DIRECTIONS: Turn the listing below into a numbered list, skipping blank lines and leaving out the pictures.

TASK DATA:
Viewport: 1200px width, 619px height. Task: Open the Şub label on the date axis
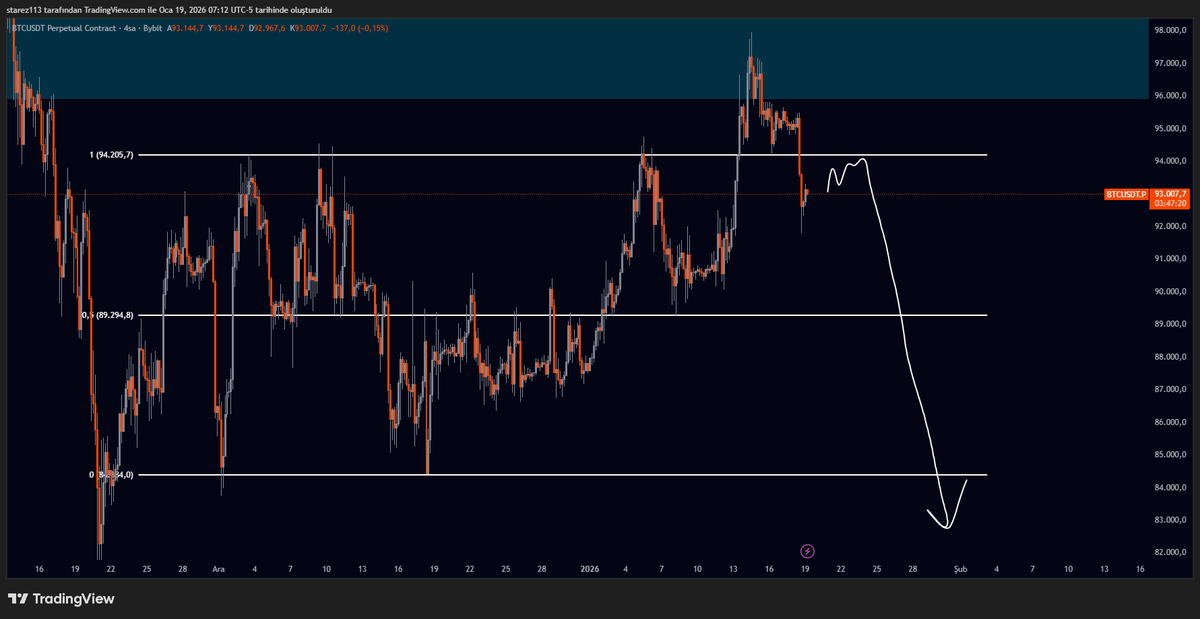click(x=960, y=568)
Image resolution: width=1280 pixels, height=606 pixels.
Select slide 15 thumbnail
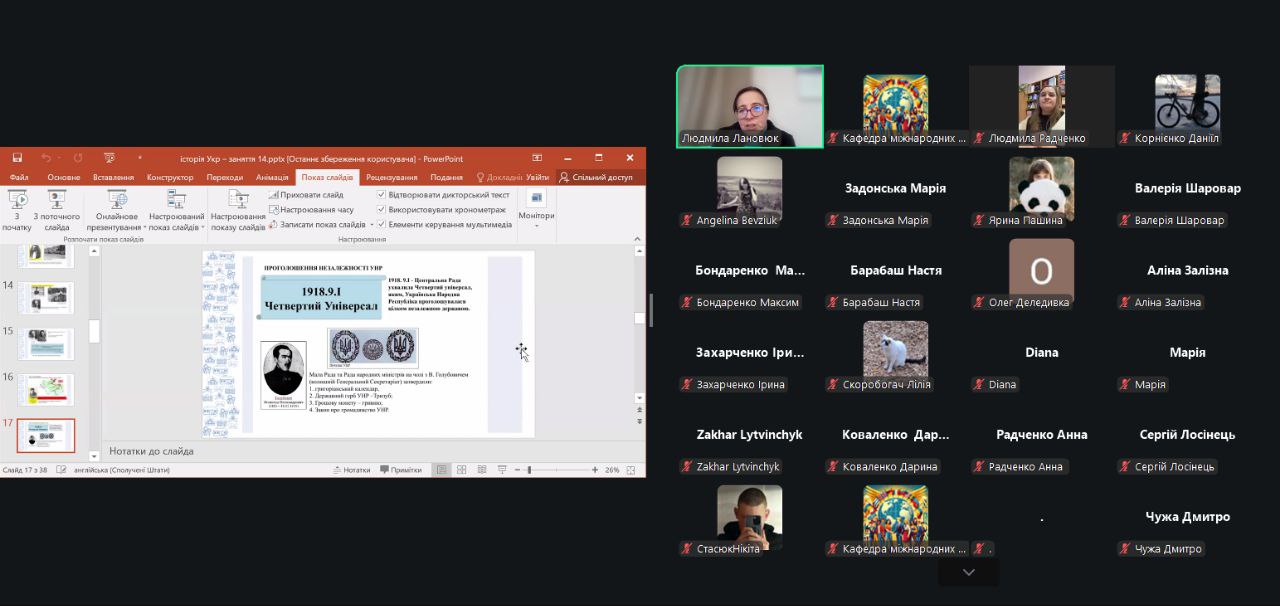pos(46,344)
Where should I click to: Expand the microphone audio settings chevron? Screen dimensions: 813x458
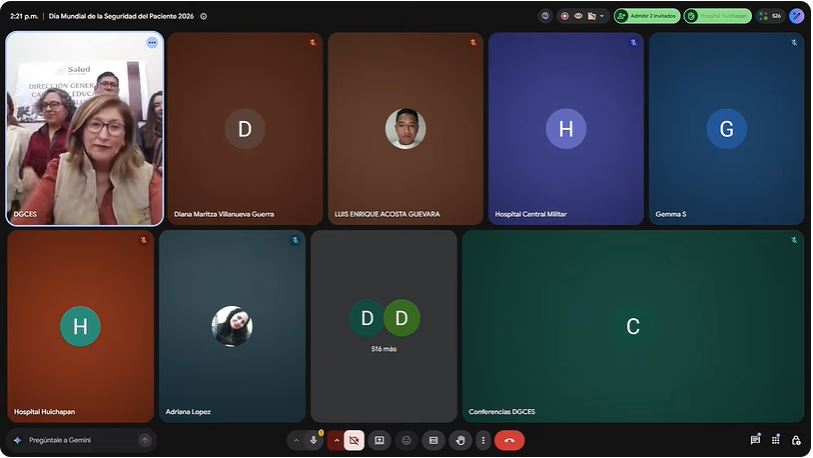[296, 440]
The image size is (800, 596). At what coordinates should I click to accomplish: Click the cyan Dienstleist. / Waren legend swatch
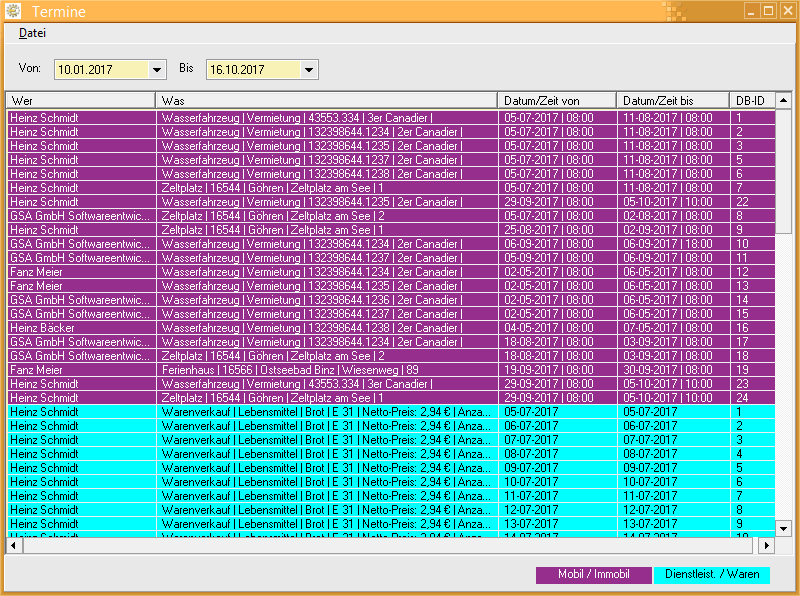tap(712, 575)
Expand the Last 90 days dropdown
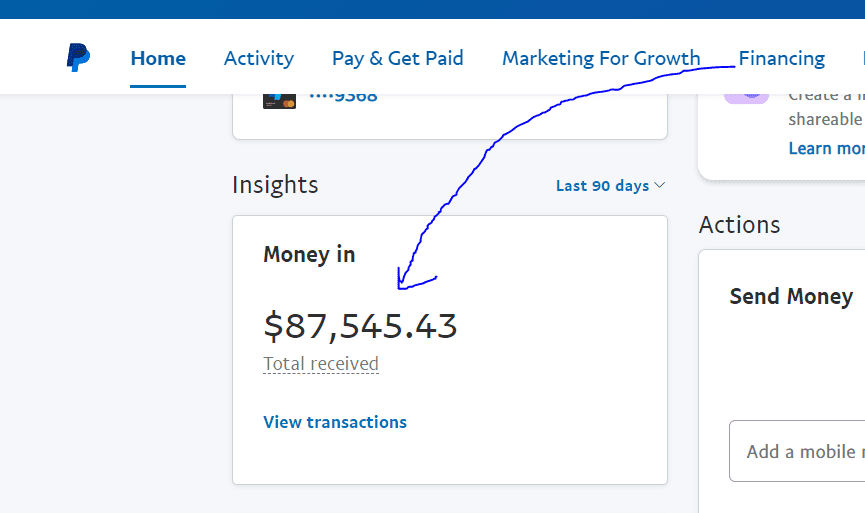The image size is (865, 513). pyautogui.click(x=610, y=185)
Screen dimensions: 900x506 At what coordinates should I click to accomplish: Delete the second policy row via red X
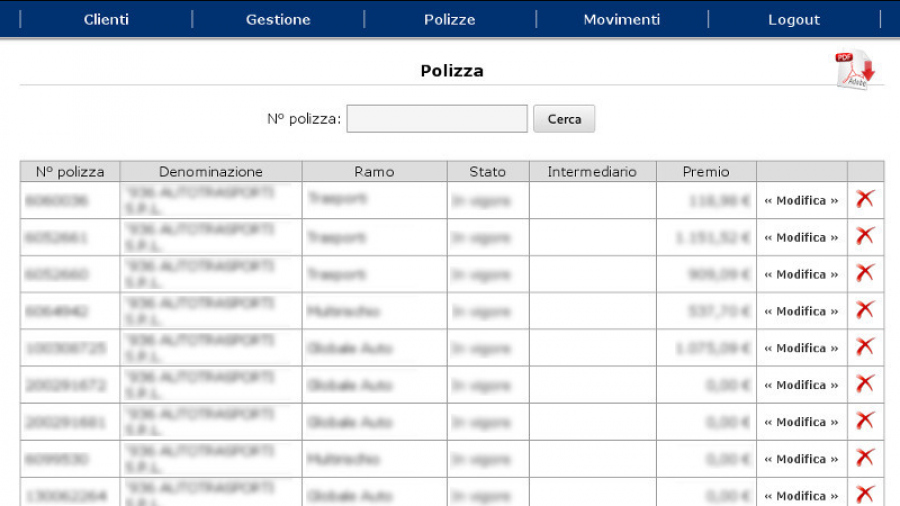click(x=865, y=236)
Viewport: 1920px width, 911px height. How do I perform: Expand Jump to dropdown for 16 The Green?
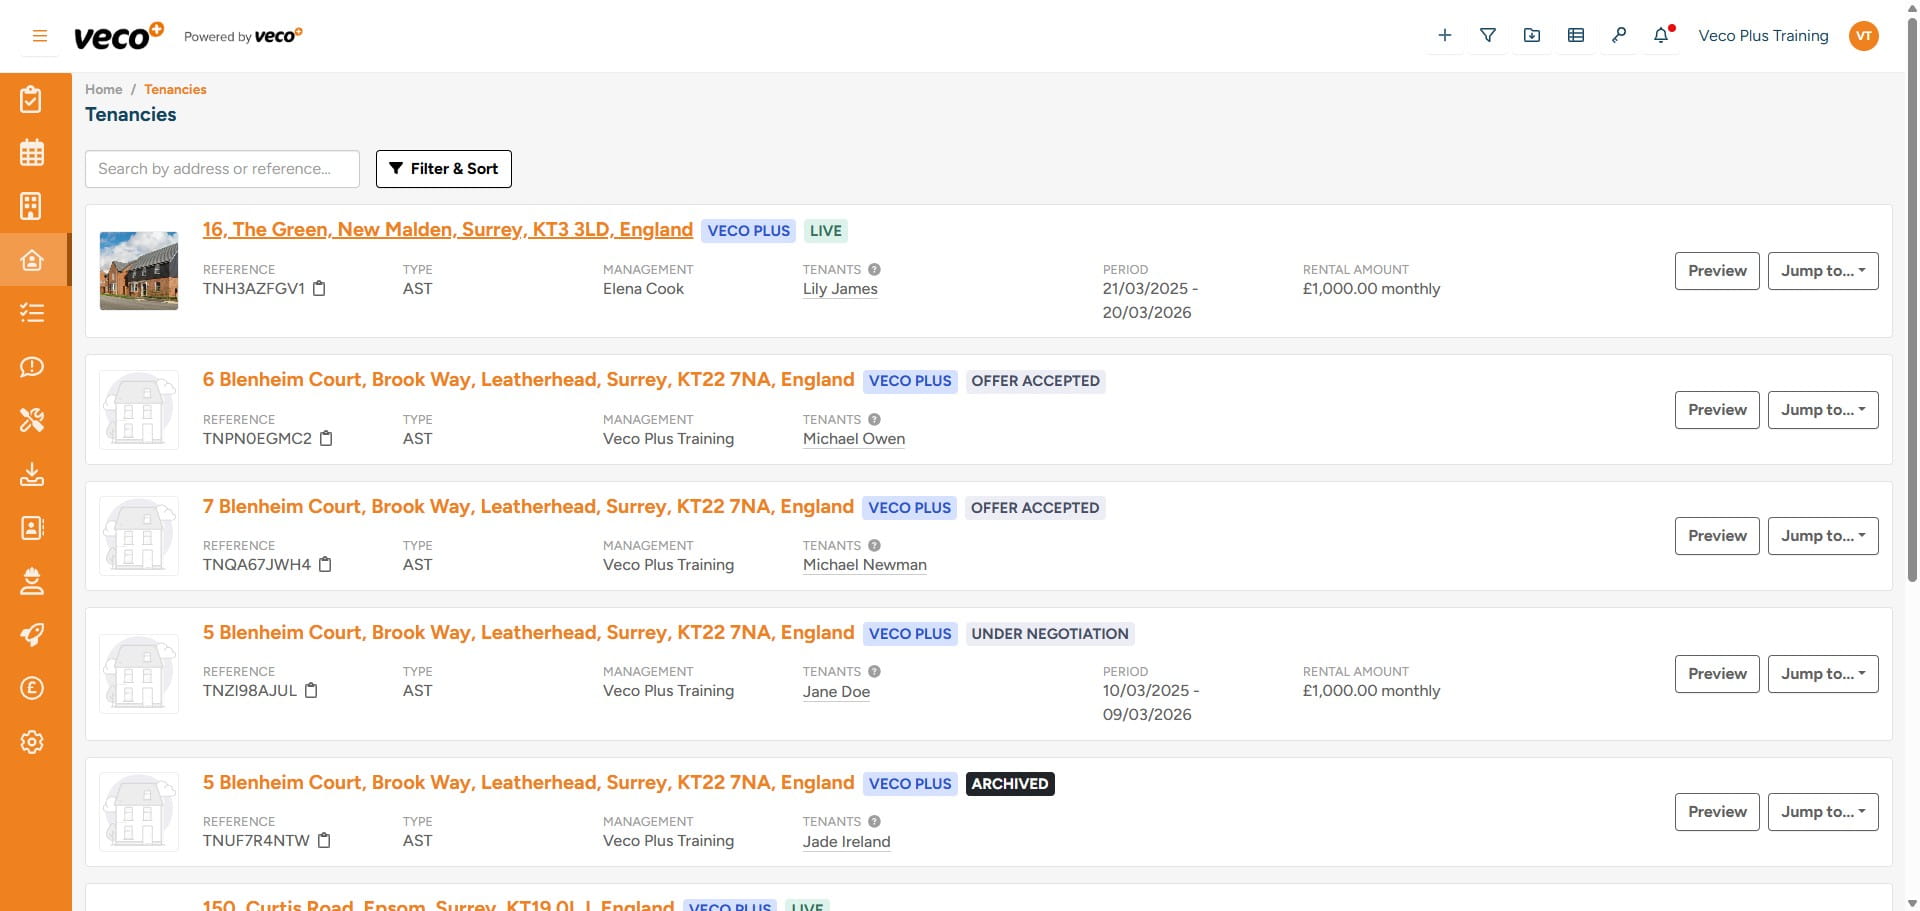click(x=1822, y=271)
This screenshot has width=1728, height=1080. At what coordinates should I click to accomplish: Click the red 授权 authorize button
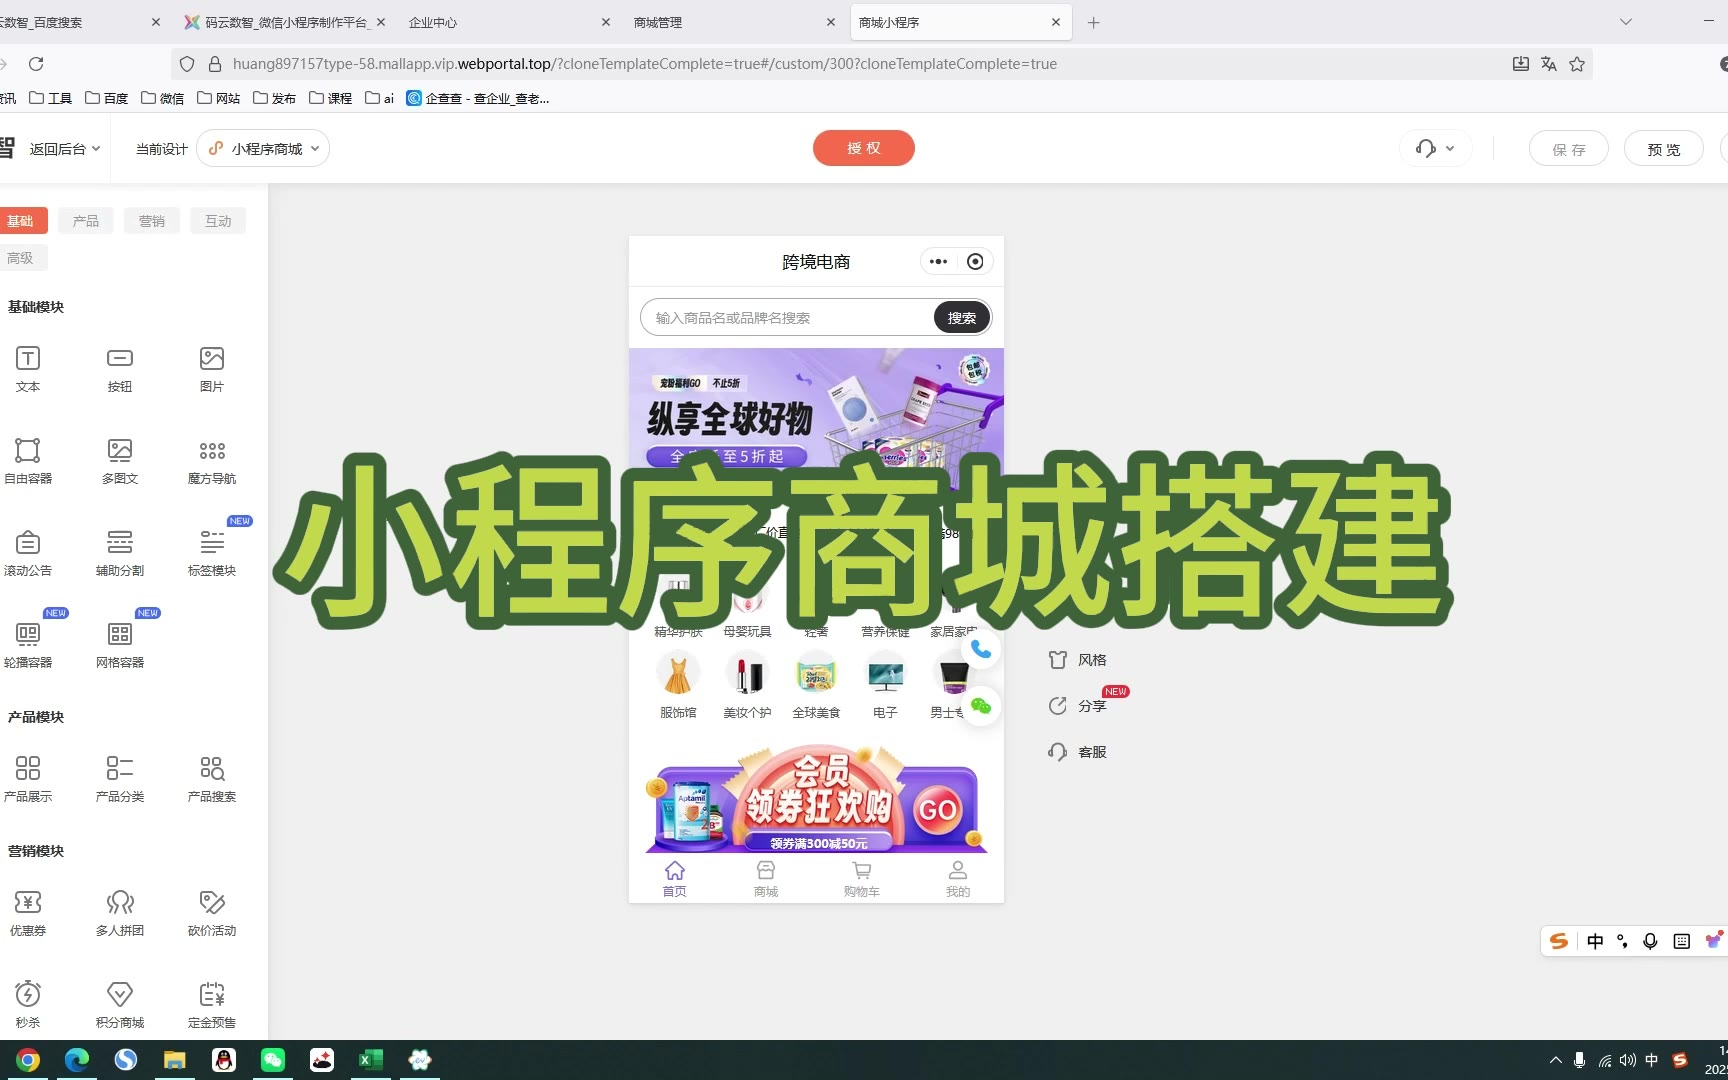[x=863, y=148]
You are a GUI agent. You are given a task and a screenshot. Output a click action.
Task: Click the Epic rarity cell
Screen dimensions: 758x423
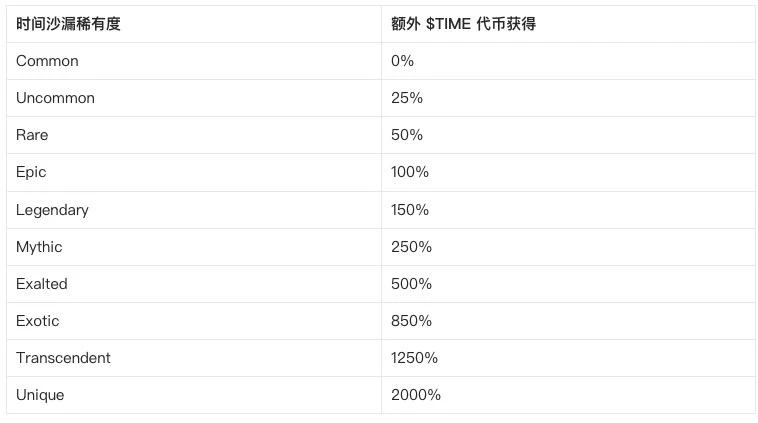point(31,172)
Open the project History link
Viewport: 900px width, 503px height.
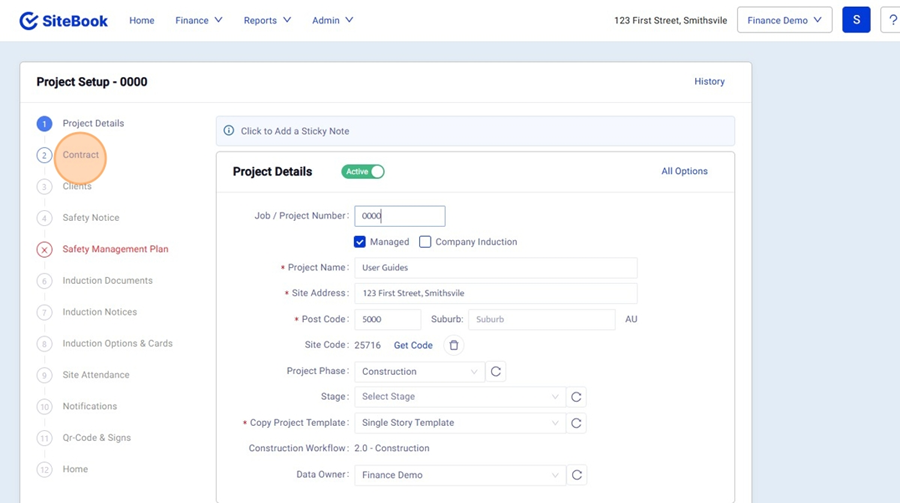coord(709,82)
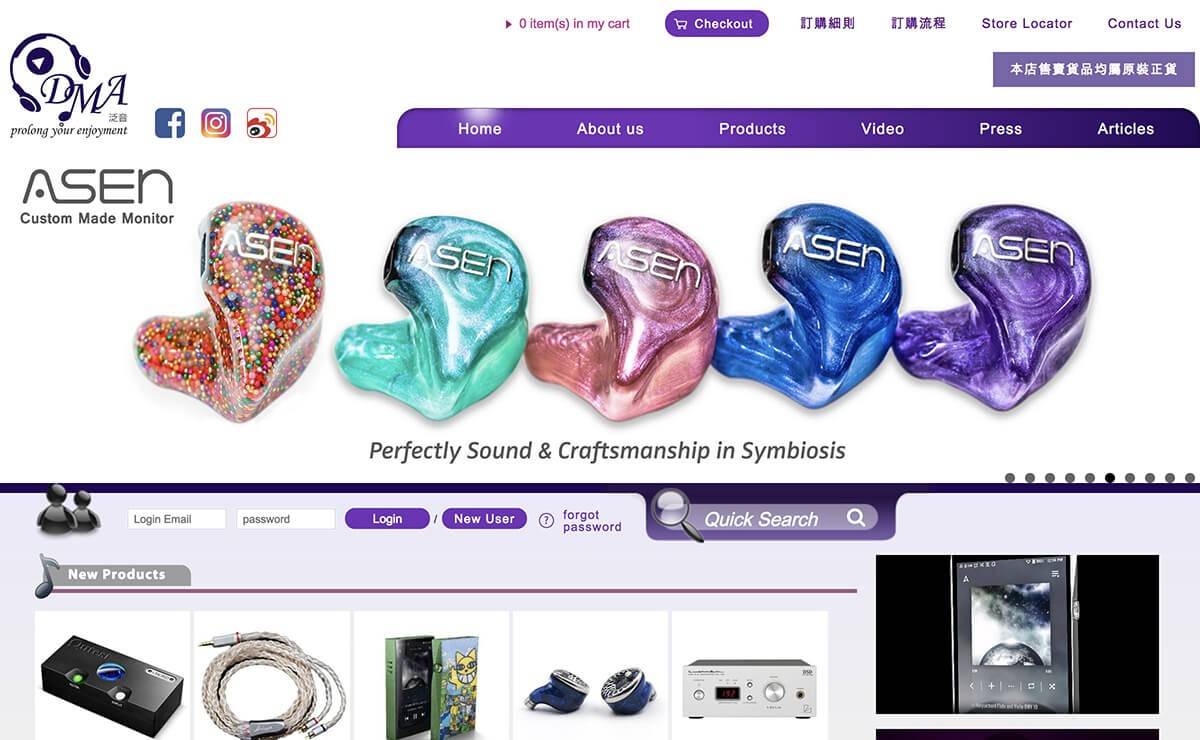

RESULT:
1. Viewport: 1200px width, 619px height. Task: Open the Şub label on the date axis
2. click(x=960, y=568)
3. Image resolution: width=1280 pixels, height=606 pixels.
4. Select slide 15 thumbnail
5. pos(46,344)
6. Where should I click to: Expand the microphone audio settings chevron? Screen dimensions: 813x458
7. [296, 440]
8. The image size is (800, 596). At what coordinates should I click to accomplish: Click the cyan Dienstleist. / Waren legend swatch
9. tap(712, 575)
10. Expand the Last 90 days dropdown
11. The image size is (865, 513). pyautogui.click(x=610, y=185)
12. Screen dimensions: 900x506 At what coordinates should I click to accomplish: Delete the second policy row via red X
13. click(x=865, y=236)
14. Viewport: 1920px width, 911px height. How do I perform: Expand Jump to dropdown for 16 The Green?
15. click(x=1822, y=271)
16. This screenshot has width=1728, height=1080. At what coordinates should I click to accomplish: Click the red 授权 authorize button
17. [x=863, y=148]
18. You are a GUI agent. You are given a task and a screenshot. Output a click action.
19. Task: Click the Epic rarity cell
20. Screen dimensions: 758x423
21. point(31,172)
22. Open the project History link
23. Viewport: 900px width, 503px height.
24. coord(709,82)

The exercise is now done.